1. Trump’s travel frequency and protected trips outpace predecessors
Multiple watchdogs and reporting find the Trump family took a dramatically larger number of “protected trips” than recent first families—Citizens for Responsibility and Ethics in Washington counted thousands of such trips and concluded the Trump family took roughly 12 times more protected trips than the Obama family in comparable years, a spike that materially increased protective travel costs [6]. Reporting contemporaneous to his presidency also found Trump left the White House more often than modern presidents, putting him on a trajectory to outstrip Obama’s travel and protection spending if patterns continued [1] [7].
2. Documented Secret Service outlays tied directly to Trump and his circle
Released records and oversight inquiries show concrete sums: the Secret Service spent at least $1.3 million protecting Trump in the immediate post‑presidential period in one accounting and around $1.7 million protecting extended Trump family members in the six months after he left office—figures that represent only portions of total protective costs once wages, logistics, airlift and other overhead are included [8] [4]. A House Oversight probe flagged more than $1.4 million billed to the Secret Service by Trump businesses for lodging and related charges, evidence of direct payments from protection operations into Trump‑affiliated enterprises [3].

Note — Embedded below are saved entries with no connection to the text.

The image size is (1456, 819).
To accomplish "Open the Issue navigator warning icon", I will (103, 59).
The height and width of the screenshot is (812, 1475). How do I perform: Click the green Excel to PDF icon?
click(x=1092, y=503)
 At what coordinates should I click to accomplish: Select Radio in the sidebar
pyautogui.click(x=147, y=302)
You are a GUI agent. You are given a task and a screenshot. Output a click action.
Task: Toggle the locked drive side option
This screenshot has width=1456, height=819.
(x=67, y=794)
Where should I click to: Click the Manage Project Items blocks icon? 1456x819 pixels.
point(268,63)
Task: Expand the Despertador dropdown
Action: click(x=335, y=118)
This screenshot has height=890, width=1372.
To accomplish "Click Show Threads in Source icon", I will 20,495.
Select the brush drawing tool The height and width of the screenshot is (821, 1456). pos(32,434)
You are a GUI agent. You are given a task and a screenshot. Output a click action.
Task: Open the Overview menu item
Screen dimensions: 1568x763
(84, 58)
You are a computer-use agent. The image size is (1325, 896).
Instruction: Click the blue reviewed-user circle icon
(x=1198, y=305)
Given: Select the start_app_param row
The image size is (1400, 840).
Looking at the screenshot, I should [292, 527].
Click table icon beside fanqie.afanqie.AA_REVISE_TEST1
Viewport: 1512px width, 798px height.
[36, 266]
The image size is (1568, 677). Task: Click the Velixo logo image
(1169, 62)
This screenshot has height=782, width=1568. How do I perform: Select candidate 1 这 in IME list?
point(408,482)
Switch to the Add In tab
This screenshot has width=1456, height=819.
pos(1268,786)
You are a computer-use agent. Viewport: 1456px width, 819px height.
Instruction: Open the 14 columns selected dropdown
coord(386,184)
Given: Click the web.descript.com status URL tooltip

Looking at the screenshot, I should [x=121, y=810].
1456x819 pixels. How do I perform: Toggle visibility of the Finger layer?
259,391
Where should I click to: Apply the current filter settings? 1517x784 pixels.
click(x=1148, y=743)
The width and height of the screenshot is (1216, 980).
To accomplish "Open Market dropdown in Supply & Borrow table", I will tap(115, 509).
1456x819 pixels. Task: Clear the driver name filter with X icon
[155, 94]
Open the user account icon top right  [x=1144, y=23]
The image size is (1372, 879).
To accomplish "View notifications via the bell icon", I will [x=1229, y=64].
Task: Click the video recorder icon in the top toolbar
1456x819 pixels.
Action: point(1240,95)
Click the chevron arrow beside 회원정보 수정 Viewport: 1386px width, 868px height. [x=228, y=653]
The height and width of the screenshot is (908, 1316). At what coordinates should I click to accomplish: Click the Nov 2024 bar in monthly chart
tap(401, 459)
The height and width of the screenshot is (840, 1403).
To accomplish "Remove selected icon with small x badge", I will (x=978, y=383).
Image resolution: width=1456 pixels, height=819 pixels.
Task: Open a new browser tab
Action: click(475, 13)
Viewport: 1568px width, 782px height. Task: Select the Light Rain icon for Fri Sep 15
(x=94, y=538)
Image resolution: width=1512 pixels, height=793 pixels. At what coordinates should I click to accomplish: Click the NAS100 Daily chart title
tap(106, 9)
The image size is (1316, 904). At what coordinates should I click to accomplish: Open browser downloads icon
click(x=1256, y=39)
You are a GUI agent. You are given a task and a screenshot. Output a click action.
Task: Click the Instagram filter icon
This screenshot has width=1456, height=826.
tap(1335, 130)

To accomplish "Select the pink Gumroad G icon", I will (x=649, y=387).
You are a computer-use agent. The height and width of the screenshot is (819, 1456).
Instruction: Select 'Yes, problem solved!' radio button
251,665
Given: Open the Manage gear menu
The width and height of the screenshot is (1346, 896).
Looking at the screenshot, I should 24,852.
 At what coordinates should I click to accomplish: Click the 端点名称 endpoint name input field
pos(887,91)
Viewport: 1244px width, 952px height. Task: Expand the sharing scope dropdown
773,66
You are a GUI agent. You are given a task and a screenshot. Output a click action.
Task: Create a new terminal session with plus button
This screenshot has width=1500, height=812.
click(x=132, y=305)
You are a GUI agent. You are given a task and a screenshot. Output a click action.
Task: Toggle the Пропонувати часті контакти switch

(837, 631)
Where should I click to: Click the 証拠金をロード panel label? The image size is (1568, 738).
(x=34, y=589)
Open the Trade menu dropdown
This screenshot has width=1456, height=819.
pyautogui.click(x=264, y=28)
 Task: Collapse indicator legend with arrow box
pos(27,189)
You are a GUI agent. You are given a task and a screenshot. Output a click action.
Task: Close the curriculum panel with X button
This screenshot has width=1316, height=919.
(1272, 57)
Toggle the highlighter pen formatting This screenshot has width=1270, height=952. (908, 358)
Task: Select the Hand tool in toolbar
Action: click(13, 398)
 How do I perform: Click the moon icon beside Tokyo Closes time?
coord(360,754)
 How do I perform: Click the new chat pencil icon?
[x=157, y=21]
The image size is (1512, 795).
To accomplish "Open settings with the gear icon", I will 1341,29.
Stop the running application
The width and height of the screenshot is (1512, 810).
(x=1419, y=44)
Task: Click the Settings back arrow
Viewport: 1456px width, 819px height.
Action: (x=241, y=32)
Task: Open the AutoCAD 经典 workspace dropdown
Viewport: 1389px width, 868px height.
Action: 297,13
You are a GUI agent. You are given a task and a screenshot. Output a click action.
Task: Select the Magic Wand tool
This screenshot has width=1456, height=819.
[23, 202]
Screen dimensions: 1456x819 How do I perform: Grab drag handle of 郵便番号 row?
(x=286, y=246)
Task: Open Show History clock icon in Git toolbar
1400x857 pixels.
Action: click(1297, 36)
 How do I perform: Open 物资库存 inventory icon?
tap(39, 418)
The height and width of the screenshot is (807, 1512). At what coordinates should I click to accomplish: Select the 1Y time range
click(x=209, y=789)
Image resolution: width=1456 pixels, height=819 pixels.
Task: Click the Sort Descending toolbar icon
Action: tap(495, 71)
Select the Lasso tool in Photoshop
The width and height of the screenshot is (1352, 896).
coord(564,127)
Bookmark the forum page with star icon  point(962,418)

3. Lodging and self‑dealing amplify per‑person and aggregate costs
Investigations by the House committee and news outlets found Secret Service lodging charges at Trump properties exceeding government per diem and often higher than rates charged to non‑government guests, a dynamic that increased costs and raised emoluments concerns while the president retained business interests [3] [9]. The agency’s exemption from federal lodging caps for protective assignments enabled higher per‑agent accommodation bills when protectees stayed at Trump‑owned hotels or clubs [3].
4. Agency strain, hiring drives, and federal context
The Secret Service has repeatedly told Congress it lacks money and staff, prompting one of the biggest hiring pushes in its history as the agency prepares for multiple major events and to cope with stretched protective demands—illustrating institutional strain beyond line‑item dollar totals [5] [10]. Historically, federal support for former presidents (including protection) was much smaller in earlier eras—GAO reported federal costs for former presidents around $26 million in fiscal year 2000—but that historical baseline does not translate directly into modern per‑person protection costs because mission scope, technology and travel intensity have changed [11].
5. What can’t be precisely measured — and why comparisons are imperfect
There is no comprehensive public ledger that breaks down total Secret Service protective spending into neat “per‑person” figures for each ex‑president; researchers note the absence of definitive travel and security cost disclosures and significant redactions in requested records, so aggregate comparisons rely on watchdog reconstructions and partial FOIA data rather than a single authoritative dataset [1] [2]. That limitation means analysts can reliably say Trump’s pattern of protected travel and family coverage produced higher documented outlays and unusual billing flows into his businesses, but cannot definitively produce a full, audited per‑person cost comparison across all modern ex‑presidents.
6. Competing interpretations and political stakes
Advocates for tighter rules point to documented overcharges and the unusual volume of protected travel as evidence that Trump uniquely burdened taxpayers and benefited financially from protection arrangements [3] [6], while defenders stress that Secret Service obligations to protect families are statutory and that staffing and funding shortfalls constrained the agency’s options [10]. Congress and independent panels have responded with inquiries, funding adjustments and calls for reforms—a recognition that both the spend pressure and the potential for conflicts of interest require policy fixes even if monetary totals remain partially opaque [5] [10].